Animation April: [scene missing]

Well, this is embarrassing.

I'd planned to conclude the month with a large writeup on Young Justice, Greg Weisman's animated celebration of everything fun, bizarre, and dramatically convoluted in the DC comic book universe. It...didn't work out. The piece I'd almost finished wasn't much fun to write or interesting to read, and a second version I started from scratch earlier this week was practically erased when a Windows update caused my computer to restart while I was asleep. (Thanks again, Microsoft.) I tried rewriting version 2.0, but it wouldn't have been finished before May. I spent a few hours these last few nights retooling the old draft, but it still wasn't anything I could be happy with.

So I'm throwing in the towel. Please accept my apologies along with three truly excellent Betty Boop shorts from the early 1930s.

First: Snow-White (1933), which was named #19 in Jerry Beck's The 50 Greatest Cartoons: As Selected by 1,000 Animation Professionals (1994), gets an entry to itself in Brad Finger's Surrealism: 50 Works of Art You Should Know (2013), and was selected for preservation in the National Film Registry by the United States Library of Congress. Notice how just one animator is credited: Roland C. Crandall. No, he wasn't the lead animator: he was the only animator. Watching Snow-White and just thinking about what it must have been like to draw every frame in this thing by hand (in just six months!) brings an ache to my wrist.

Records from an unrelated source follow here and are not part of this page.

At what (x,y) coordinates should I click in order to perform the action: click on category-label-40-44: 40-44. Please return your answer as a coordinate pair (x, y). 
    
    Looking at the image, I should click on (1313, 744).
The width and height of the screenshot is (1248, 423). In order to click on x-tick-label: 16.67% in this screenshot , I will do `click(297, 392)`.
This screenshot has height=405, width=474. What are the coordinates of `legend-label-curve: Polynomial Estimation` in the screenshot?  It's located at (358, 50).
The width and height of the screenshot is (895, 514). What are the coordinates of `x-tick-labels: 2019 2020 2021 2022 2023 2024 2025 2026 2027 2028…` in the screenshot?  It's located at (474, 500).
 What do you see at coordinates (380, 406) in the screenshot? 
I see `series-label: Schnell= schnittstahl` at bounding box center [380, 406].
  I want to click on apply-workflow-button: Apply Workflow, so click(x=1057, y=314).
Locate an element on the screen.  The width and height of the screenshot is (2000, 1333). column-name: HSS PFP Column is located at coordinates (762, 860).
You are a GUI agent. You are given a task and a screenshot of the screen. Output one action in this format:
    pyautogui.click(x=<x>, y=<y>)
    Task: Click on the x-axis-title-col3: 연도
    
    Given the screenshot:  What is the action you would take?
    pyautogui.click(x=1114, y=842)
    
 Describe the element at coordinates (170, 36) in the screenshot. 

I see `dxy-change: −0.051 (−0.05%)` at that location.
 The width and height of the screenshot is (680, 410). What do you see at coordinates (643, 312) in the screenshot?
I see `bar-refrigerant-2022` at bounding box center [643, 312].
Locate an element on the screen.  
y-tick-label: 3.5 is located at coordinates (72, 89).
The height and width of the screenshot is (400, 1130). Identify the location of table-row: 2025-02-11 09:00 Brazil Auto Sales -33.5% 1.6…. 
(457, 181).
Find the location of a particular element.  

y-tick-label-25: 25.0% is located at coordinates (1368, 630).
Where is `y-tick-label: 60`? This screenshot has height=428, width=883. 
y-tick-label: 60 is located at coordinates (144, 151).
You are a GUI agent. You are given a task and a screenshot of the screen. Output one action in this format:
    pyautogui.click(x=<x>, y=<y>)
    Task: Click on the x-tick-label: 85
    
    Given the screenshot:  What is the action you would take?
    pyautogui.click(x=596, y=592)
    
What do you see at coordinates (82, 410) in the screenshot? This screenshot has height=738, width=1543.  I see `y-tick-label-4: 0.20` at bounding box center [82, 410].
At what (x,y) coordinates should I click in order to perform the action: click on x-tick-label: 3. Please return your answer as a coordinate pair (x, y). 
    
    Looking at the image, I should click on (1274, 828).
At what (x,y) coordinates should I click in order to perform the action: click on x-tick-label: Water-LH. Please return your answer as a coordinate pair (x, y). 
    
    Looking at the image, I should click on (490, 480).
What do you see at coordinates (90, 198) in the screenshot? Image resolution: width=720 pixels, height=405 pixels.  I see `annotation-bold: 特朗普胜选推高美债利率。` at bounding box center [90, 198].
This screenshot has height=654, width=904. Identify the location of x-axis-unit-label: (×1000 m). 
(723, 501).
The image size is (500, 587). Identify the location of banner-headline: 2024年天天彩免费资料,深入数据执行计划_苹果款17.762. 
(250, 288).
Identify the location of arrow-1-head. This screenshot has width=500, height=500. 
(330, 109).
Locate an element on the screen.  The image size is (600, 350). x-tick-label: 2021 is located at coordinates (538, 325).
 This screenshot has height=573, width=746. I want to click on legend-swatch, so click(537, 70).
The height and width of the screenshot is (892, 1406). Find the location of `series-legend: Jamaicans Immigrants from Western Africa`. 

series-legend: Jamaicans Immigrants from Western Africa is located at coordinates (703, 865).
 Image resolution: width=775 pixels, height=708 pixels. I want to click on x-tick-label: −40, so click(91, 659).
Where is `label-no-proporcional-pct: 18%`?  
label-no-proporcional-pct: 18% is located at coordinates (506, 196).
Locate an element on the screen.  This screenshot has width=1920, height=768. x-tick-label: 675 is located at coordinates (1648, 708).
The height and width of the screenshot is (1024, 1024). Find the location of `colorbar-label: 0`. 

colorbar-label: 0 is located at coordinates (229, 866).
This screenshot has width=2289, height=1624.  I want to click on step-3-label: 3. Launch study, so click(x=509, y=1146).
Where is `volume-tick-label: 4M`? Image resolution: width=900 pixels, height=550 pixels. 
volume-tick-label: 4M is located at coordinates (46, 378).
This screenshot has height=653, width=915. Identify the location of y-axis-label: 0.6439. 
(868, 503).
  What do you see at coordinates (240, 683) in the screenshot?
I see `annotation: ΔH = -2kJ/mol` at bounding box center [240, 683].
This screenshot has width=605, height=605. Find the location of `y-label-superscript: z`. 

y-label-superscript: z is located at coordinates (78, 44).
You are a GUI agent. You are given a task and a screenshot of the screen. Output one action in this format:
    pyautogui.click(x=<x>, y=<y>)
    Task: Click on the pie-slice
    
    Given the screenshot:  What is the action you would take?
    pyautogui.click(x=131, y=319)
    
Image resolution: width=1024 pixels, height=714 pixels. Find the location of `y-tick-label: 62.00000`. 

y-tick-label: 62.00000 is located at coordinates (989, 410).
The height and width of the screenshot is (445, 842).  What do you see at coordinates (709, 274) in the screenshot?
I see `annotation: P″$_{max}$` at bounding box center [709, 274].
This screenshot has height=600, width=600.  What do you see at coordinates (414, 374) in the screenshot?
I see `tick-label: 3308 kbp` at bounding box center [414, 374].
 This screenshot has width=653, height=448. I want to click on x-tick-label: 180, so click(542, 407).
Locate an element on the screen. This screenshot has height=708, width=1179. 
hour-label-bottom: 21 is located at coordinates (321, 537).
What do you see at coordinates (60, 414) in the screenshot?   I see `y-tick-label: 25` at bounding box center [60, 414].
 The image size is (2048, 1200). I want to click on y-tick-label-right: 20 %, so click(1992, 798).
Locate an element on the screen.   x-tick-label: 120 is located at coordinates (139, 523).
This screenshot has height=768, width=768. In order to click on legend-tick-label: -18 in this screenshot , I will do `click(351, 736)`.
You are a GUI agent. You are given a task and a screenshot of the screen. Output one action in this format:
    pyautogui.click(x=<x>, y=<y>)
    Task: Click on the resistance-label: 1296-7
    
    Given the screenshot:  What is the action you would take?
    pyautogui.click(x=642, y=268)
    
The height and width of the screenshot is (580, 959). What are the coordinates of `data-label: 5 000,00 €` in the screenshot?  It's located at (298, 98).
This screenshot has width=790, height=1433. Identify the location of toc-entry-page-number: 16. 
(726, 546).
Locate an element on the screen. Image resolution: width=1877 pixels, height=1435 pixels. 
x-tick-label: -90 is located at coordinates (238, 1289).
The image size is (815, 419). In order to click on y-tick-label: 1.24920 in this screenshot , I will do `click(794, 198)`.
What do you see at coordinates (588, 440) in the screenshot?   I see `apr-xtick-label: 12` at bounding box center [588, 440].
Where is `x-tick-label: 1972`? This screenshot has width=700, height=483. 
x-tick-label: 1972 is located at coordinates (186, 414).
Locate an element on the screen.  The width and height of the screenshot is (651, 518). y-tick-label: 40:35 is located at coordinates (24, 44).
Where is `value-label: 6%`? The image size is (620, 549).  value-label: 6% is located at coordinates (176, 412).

Snow-White is an outlier among the early Betty Boop films. It's not its quality that makes it unusual: it's the fact that Ms. Boop doesn't get sexually harassed or assaulted by anyone for a whole seven minutes. (The 1930s were a different time, that's for sure.) The Old Man of the Mountain (1933) is a somewhat more typical outing, or it would be if it didn't give Cab Calloway (the jazz singer who performs Koko the Clown's song in Snow-White) top billing over Betty. This is the third and final Betty Boop short featuring Calloway, and I really wish there had been more.


Finally, we've got Red Hot Mamma (1934), in which Betty goes to hell and gets creeped on by demons, to whom she turns a shoulder of such incredible frigidity that the whole place freezes over. I love cartoons.

1 comment:

  1. More than 10,000 drawings in this seven minute short. All drawn in just SIX MONTHS. That is INSANE.